• **TASK DETAILS**
Would you repeat exactly the part of the listing below that runs from the line containing "AC repair (484, 2257)" down to the line containing "商业合作 (546, 9)", inclusive, and nothing else?

• **SOURCE DATA**
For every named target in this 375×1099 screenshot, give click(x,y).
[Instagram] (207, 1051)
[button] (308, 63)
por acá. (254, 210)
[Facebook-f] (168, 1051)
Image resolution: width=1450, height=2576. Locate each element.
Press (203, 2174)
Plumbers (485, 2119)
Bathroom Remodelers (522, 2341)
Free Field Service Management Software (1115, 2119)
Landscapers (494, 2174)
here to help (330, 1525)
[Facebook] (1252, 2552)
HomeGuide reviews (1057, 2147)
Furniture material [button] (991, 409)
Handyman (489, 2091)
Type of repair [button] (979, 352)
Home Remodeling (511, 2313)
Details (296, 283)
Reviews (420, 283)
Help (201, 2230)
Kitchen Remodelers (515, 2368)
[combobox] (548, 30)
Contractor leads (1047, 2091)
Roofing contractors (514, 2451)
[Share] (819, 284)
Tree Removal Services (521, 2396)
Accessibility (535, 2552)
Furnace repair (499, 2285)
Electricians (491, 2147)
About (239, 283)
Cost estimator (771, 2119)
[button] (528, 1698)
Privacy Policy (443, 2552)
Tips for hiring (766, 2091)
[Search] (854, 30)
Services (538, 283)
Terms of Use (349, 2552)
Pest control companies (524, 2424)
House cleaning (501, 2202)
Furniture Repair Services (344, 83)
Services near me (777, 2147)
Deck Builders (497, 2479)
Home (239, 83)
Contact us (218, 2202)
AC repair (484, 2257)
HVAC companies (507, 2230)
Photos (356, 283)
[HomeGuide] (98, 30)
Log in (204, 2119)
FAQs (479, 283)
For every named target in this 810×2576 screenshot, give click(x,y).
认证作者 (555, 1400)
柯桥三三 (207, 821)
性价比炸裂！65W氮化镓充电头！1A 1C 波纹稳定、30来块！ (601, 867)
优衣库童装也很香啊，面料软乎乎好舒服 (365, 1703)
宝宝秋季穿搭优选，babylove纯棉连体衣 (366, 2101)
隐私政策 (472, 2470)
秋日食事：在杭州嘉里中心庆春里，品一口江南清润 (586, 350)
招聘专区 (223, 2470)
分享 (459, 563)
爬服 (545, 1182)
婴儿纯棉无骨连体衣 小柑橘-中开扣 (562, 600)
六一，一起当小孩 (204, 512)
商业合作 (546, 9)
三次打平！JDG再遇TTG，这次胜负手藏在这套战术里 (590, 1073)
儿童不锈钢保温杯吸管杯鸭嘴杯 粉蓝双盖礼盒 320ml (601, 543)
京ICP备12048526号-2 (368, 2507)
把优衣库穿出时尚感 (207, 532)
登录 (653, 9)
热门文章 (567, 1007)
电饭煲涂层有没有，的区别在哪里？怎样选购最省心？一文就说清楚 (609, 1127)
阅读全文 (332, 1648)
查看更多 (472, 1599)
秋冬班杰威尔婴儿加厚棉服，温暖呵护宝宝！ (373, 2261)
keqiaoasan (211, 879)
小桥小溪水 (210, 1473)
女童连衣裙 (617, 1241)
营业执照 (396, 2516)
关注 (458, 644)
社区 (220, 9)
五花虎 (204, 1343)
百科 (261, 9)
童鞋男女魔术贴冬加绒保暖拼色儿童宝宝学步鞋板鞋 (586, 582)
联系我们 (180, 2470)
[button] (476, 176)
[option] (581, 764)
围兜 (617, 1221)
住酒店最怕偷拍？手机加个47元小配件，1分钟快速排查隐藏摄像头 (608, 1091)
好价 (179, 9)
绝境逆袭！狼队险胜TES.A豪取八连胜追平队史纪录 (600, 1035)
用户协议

• **PROBLEM SOLUTION**
AC repair (484, 2257)
HVAC companies (507, 2230)
Photos (356, 283)
[HomeGuide] (98, 30)
Log in (204, 2119)
FAQs (479, 283)
For every named target in this 810×2576 screenshot, give click(x,y).
认证作者 (555, 1400)
柯桥三三 (207, 821)
性价比炸裂！65W氮化镓充电头！1A 1C 波纹稳定、30来块！ (601, 867)
优衣库童装也很香啊，面料软乎乎好舒服 (365, 1703)
宝宝秋季穿搭优选，babylove纯棉连体衣 (366, 2101)
隐私政策 (472, 2470)
秋日食事：在杭州嘉里中心庆春里，品一口江南清润 (586, 350)
招聘专区 (223, 2470)
分享 (459, 563)
爬服 (545, 1182)
婴儿纯棉无骨连体衣 小柑橘-中开扣 (562, 600)
六一，一起当小孩 (204, 512)
商业合作 (546, 9)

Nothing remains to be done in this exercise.